The surprising benefits to spirituality in college

Religious organizations are prominent on campus, and studies show the students who participate may have stronger academic careers. Graphic by Maria Nevada

Ryan Jaeckel

College is known as a time where we as individuals find ourselves. It’s the time in our lives where we finally decide what path we want to go down. This includes what we will do as a career, maintaining relationships and pursuing success. Along the way we are introduced to many things, one of which can make some people feel very uncomfortable: religion.

We are eventually introduced to religion, and its many forms at some point in our lives but ultimately it is our decision to be a follower of it. On college campuses it seems that there are groups dedicated to religions’ many forms and are always looking for more followers. Instead of asking “which of these many groups should I join,” we should be asking “are there benefits to joining a religious group or just being religious in general?”

Social integration and its importance for growth on college students can lead to positive trends in emotional health, leadership and academic development and cultural awareness, according to Alyssa Rockenbach, a professor at North Carolina State University.

Rockenback points out how faith-based groups on campus do the exact same when it comes to social integration by focusing on the foundation of friendships and intimacy with other people while providing a support network. This support network provides psychological and spiritual benefits. She emphasizes this point by mentioning that religious well-being and existential well-being are linked positively to social adjustment in students.

Everyone knows that academic success is important to college students, as our entire life hangs in the balance of every assignment. Rockenbach writes that when you know yourself, have direction, enjoy life and are feeling good, it relates to positive trends in academic success.

According to an article by Stanford University’s Graduate School of Education, studies indicate that most religious communities focus their followers on two core values: conscientiousness and cooperation. These values are important for UNO students taking service learning classes, as these students need to be 100 percent committed to the project they are doing and cooperate well in the groups they are working with.

The article details a study completed by Ilana Horwtitz, a doctoral student at Stanford’s Graduate School of Education that interviewed about 2,500 students ages 13-17 that attend public schools.
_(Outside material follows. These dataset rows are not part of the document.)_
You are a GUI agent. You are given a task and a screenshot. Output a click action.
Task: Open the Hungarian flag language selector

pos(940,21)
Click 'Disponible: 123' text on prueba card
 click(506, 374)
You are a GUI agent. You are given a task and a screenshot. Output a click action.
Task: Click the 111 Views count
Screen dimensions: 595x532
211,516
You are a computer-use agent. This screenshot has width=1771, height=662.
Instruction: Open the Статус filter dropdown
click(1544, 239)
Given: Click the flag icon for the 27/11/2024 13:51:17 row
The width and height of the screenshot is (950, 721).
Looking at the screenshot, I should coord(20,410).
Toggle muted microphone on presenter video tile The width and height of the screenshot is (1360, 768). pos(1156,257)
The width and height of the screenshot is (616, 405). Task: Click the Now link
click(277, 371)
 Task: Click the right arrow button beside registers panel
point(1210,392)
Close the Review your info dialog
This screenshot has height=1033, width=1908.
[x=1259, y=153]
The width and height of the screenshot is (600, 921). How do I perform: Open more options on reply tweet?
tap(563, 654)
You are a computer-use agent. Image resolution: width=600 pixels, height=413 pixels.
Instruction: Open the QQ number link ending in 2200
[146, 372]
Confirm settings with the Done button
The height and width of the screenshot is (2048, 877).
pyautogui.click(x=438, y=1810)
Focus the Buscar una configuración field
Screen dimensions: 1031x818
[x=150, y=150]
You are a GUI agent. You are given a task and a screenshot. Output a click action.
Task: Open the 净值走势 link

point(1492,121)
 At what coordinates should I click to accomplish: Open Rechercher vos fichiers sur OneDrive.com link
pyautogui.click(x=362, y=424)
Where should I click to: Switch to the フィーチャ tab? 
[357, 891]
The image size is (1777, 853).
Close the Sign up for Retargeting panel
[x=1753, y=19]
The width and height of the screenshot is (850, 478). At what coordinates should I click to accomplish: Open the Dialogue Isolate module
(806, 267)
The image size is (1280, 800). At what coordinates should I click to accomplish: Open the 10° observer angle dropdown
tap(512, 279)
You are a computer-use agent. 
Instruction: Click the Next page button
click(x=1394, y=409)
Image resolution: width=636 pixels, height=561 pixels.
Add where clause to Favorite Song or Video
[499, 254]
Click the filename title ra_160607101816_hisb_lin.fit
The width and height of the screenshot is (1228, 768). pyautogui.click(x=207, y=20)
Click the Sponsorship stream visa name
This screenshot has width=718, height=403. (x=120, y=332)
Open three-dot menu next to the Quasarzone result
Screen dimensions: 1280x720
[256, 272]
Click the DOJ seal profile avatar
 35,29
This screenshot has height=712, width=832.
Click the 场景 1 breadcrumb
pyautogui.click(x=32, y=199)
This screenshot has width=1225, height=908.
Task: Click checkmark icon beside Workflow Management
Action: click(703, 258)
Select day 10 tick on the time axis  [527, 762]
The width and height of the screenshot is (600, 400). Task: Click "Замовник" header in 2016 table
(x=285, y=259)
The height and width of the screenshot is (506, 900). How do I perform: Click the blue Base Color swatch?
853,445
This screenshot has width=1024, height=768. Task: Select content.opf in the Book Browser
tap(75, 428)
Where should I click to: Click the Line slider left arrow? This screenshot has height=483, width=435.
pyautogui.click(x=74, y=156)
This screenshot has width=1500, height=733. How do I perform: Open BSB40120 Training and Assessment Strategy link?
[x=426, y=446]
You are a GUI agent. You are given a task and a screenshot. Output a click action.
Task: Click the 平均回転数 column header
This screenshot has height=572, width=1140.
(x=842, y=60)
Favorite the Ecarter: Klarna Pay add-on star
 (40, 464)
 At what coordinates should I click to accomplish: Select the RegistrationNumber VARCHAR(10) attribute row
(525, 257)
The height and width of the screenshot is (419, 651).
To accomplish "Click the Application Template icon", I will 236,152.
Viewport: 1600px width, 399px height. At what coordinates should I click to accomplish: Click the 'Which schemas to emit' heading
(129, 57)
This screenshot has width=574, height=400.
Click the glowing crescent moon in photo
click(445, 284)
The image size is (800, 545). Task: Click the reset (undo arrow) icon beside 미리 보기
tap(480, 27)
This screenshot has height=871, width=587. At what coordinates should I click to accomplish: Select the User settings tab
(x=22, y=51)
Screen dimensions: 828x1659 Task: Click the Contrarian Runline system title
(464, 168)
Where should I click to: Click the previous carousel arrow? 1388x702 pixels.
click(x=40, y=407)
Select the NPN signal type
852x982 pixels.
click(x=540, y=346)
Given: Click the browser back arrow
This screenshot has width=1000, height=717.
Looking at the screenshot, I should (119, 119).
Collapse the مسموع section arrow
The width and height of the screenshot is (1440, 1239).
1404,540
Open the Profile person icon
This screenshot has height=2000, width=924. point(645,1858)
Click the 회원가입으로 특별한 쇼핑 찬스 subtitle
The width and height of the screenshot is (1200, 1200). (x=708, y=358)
Although they aren’t college age, or in college, study habits tend to stick and carry over from high school to college. Horwitz found that students who were “abiders” had an average GPA of 3.22, compared to “avoiders” who had a GPA of 2.93.

With the presented benefits, I’m not advocating for every UNO student to join a religious group over Greek life, Student Government, college specific clubs or even transfer to schools such as Brigham Young or Notre Dame. However, there is evidence of benefits to being spiritual in some manner. Next time you are approached by devout followers, consider how a spiritual change could impact your college career.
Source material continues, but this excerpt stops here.